20 November 2017 TESAT laser communication terminal performance results on 5.6Gbit coherent inter satellite and satellite to ground links
Author Affiliations +
Proceedings Volume 10565, International Conference on Space Optics — ICSO 2010; 105651F (2017) https://doi.org/10.1117/12.2309152
Event: International Conference on Space Optics—ICSO 2010, 2010, Rhodes Island, Greece
Abstract
The increasing demand on high speed communication networks has stimulated the development of optical free space data transmission during the last years. TESAT has developed a laser communication terminal (LCT) that fulfills the need of a power efficient system whose capability has been successfully demonstrated at bidirectional space-to-space links and bidirectional space-to-ground links (SGLs) at a data rate of 5.625 GBit/s with a homodyne detection scheme and a BPSK modulation format. In comparison to a direct detection system, the homodyne detection scheme works as a bandpass filter. The transmission is immune to false light and even data transmission with the sun in the receiver field of view (FOV) is possible.

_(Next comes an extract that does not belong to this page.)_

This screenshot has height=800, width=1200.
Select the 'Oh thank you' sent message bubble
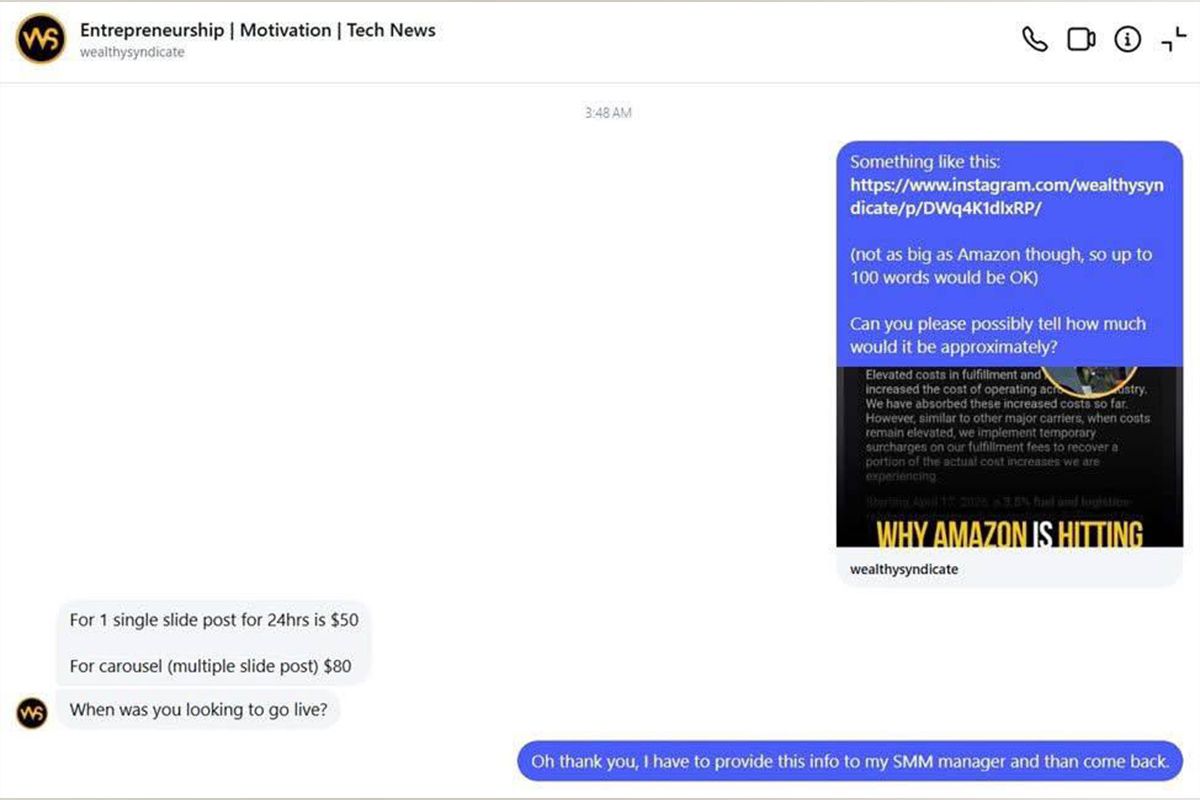(850, 761)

Compared to common RF transmission which is implemented on spacecrafts for data transmission, optical transmission provides not only higher transmission rates (factor 10) but also shows excellent security features since the laser beams directivity making it immune to interception.

I.

INTRODUCTION

The increasing demand on high speed communication networks has stimulated the development of optical free space data transmission during the last years. TESAT has developed a laser communication terminal (LCT) that fulfills the need of a power efficient system whose capability has been successfully demonstrated at bidirectional space-to-space links and bidirectional space-to-ground links (SGLs) at a data rate of 5.625 GBit/s with a homodyne detection scheme and a BPSK modulation format. In comparison to a direct detection system, the homodyne detection scheme works as a bandpass filter. The transmission is immune to false light and even data transmission with the sun in the receiver field of view (FOV) is possible.

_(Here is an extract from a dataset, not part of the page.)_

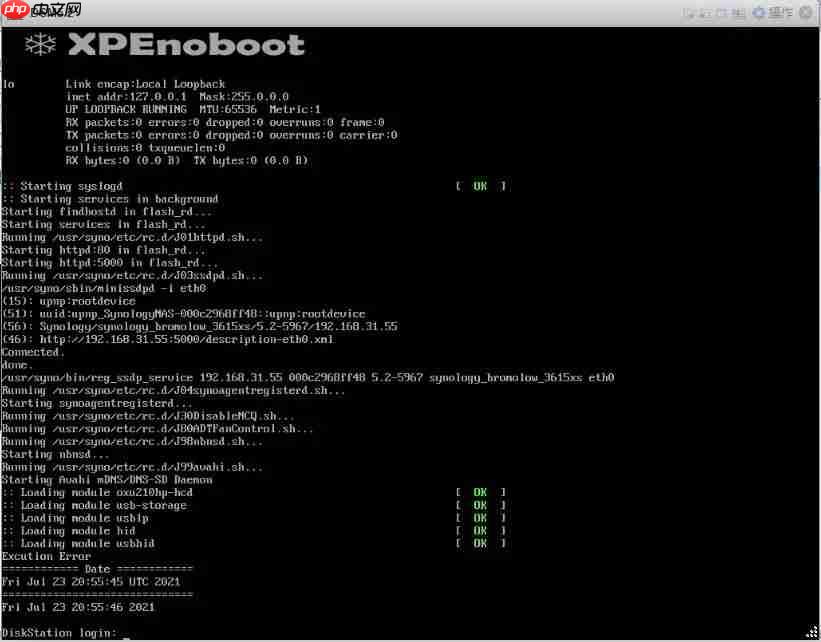
Task: Click the toolbar icon just left of the gear
Action: 739,12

Compared to common RF transmission which is implemented on spacecrafts for data transmission, optical transmission provides not only higher transmission rates (factor 10) but also shows excellent security features since the laser beams directivity making it immune to interception.

II.

SYSTEM DESIGN

The TESAT LCTs use the homodyne detection scheme, using a local oscillator laser (LO) which is running on the same frequency as the received signal´s carrier. The phase of the transmitting laser beam is modulated and thus an optical phase locked loop (OPLL) is implemented that achieves a frequency and phase lock and simultaneously demodulates the phase modulation from the received signal. The Nd:YAG laser operates at 1064 nm. Link distances can vary between 5000 km and 1000 km at the LEO1 – LEO scenario.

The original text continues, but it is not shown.